EXTRAIT DU TEXTE:

┌──

22 millions de tonnes par an de tourteaux de soja importés, payées en dollars, voilà la facture
que nous supportons depuis ¼ de siècle, alors que nous pourrions consacrer 1 millions d’hectares de terres en jachères pour lesquelles nous payons les agriculteurs à ne rien produire ?
Invité à un colloque sur l’avenir du monde rural au coté de Jean-Pierre RAFFARIN
et de Luc Guyau en novembre 1999 à Chauvigny dans la Vienne, j’ai posé cette question cruciale : Avons-nous pour vocation unique l’exportation de céréales pour inonder le monde ce qui a pour conséquence de détruire les agricultures locales des P.V.D. quand nous-mêmes prenons un risque extravagant pour nos élevages à dépendre à 80% des importations de protéines que nous pourrions produire nous-mêmes dans des conditions économiques et écologiques bien supérieures ?
J’attends encore la réponse de mon interlocuteur, Luc Guyau, qui a bien entendu et compris toutes les autres questions, sauf celle-ci….Attitude révélatrice de l’impossibilité de trouver une justification cohérente à ce qui constitue l’un des scandales de notre politique agricole et qui par ailleurs en a suscité d’autres, comme celui des farines animales et de la « vache folle »
Généralités : La réponse hypocrite au problème de la faim dans le monde est de feindre de croire que le problème est technique alors qu’il est avant tout politique…
Rappel statistique: Il y a environs 1,3 milliard de paysans dans le monde.
30 millions seulement sont motorisés.
300 millions ont une traction animale
970 millions produisent tant bien que mal leur maigre subsistance avec l’expression la plus noble de l’énergie : La force des bras.
Le rendement moyen de ses petits paysans est de 4 à 5 quintaux /ha.

└──

TRAVAIL DEMANDÉ:
• 1. Recopie l'extrait sur la politique agricole de « Invité à un » à « bien supérieures ? ».
• 2. Réponds à ces questions sur l'extrait consacré à la politique agricole :
(a) Combien de tonnes de tourteaux de soja sont importées chaque année ?
(b) En quel mois, en quelle année et dans quelle ville s'est tenu le colloque sur l'avenir du monde rural ?
(c) Combien de paysans dans le monde sont motorisés ?
Le matériel qui suit ne sert à rien pour ce travail.

MATÉRIEL FOURNI:
┌──

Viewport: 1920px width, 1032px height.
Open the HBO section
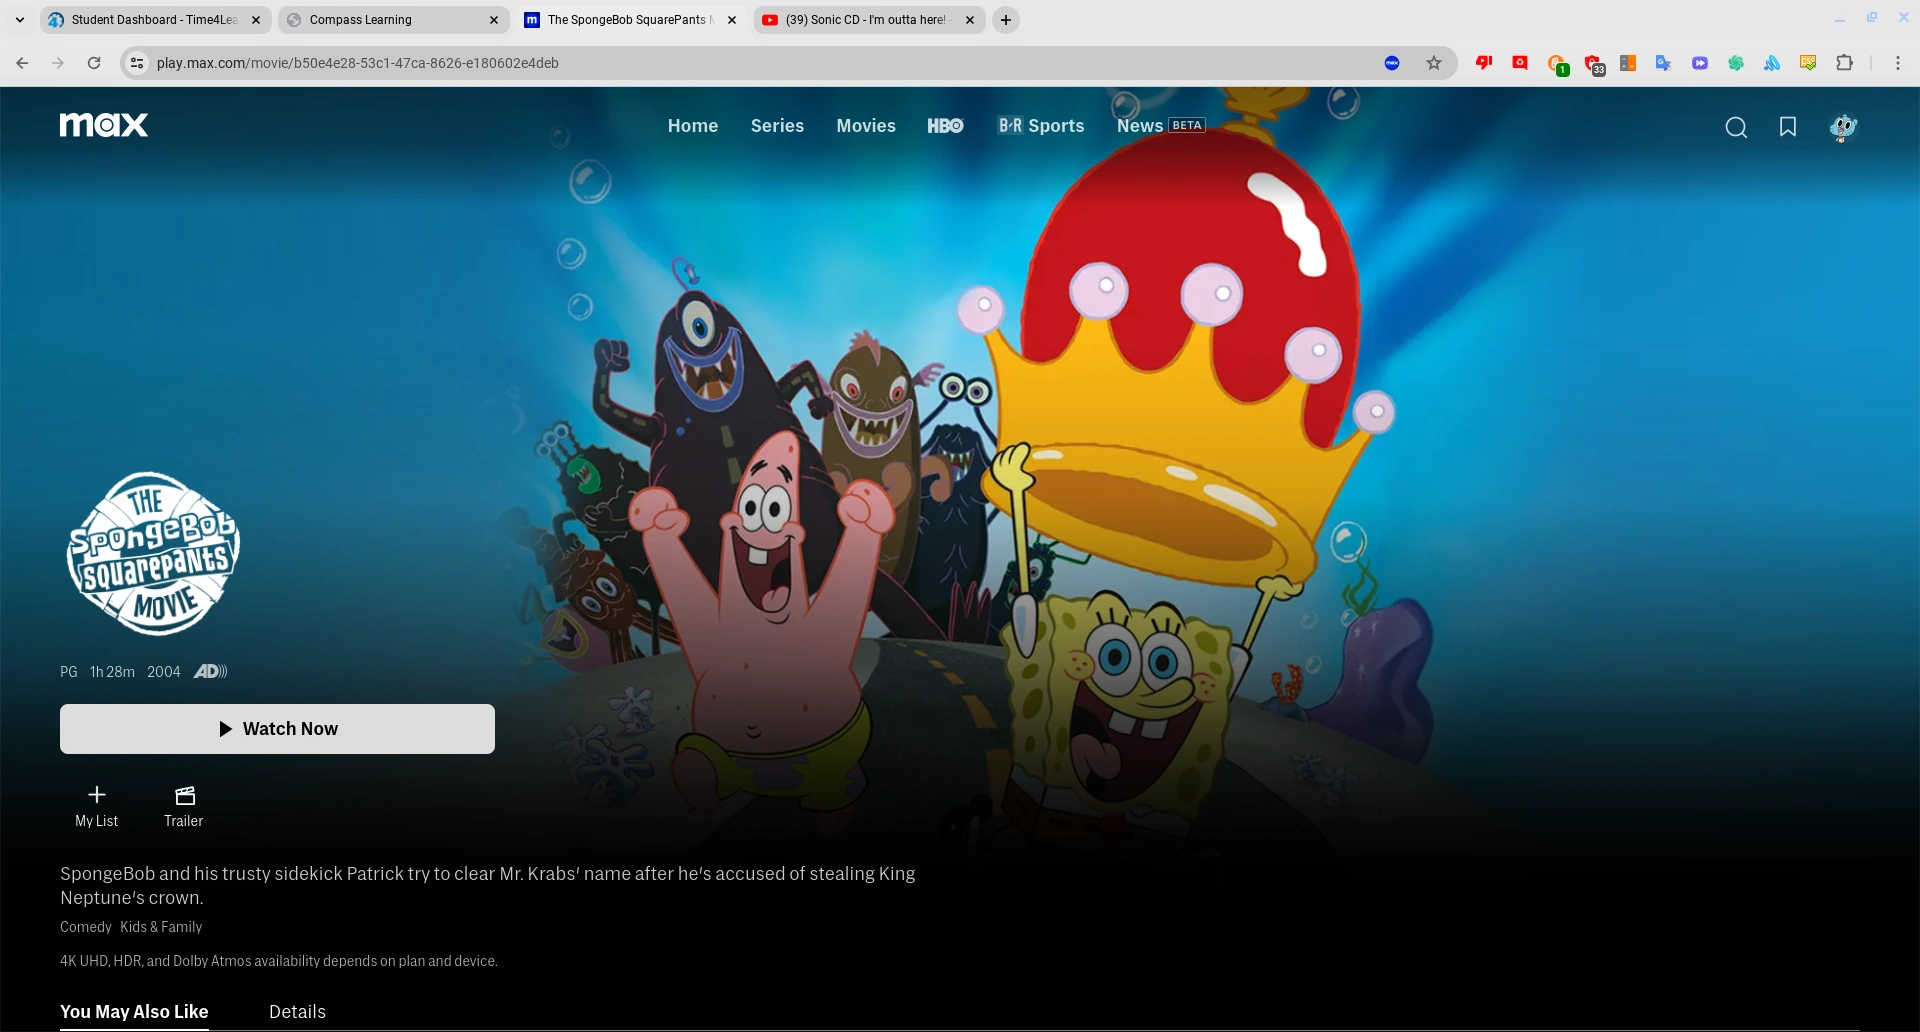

└──

RÉPONSES PAR CONSIGNE:
• 1.
Invité à un colloque sur l’avenir du monde rural au coté de Jean-Pierre RAFFARIN
et de Luc Guyau en novembre 1999 à Chauvigny dans la Vienne, j’ai posé cette question cruciale : Avons-nous pour vocation unique l’exportation de céréales pour inonder le monde ce qui a pour conséquence de détruire les agricultures locales des P.V.D. quand nous-mêmes prenons un risque extravagant pour nos élevages à dépendre à 80% des importations de protéines que nous pourrions produire nous-mêmes dans des conditions économiques et écologiques bien supérieures ?

• 2.
(a) 22 millions de tonnes par an.
(b) En novembre 1999, à Chauvigny, dans la Vienne.
(c) 30 millions seulement.